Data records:
● ● ● ● ●

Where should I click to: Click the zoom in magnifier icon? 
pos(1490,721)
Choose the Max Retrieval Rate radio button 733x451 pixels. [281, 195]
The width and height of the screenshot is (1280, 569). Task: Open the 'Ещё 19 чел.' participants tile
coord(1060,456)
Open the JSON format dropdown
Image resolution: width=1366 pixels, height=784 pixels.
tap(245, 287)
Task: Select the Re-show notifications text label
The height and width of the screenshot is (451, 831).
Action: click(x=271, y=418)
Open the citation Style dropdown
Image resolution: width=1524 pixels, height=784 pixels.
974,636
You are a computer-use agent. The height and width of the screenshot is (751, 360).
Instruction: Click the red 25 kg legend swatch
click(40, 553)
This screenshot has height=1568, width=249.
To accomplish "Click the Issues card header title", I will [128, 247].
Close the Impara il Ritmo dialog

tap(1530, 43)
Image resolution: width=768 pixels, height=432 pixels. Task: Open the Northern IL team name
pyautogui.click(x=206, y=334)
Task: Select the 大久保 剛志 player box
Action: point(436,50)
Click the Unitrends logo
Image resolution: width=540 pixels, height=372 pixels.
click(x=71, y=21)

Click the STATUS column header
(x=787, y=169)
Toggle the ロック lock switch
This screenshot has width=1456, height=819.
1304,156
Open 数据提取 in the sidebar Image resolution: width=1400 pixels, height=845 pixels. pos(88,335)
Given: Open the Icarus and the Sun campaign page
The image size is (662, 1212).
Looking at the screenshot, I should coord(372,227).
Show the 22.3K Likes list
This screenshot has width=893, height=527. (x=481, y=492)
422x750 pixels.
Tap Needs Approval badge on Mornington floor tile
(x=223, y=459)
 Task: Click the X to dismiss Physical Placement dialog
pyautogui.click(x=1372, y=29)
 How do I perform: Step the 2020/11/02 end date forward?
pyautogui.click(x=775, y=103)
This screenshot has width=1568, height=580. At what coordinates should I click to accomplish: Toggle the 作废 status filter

● ● ● ● ●

What you are asked to do: Copy the items verbatim, from the line containing "Task: Click the" through the last line of the items.

Complete output:
 Task: Click the X to dismiss Physical Placement dialog
pyautogui.click(x=1372, y=29)
 How do I perform: Step the 2020/11/02 end date forward?
pyautogui.click(x=775, y=103)
This screenshot has width=1568, height=580. At what coordinates should I click to accomplish: Toggle the 作废 status filter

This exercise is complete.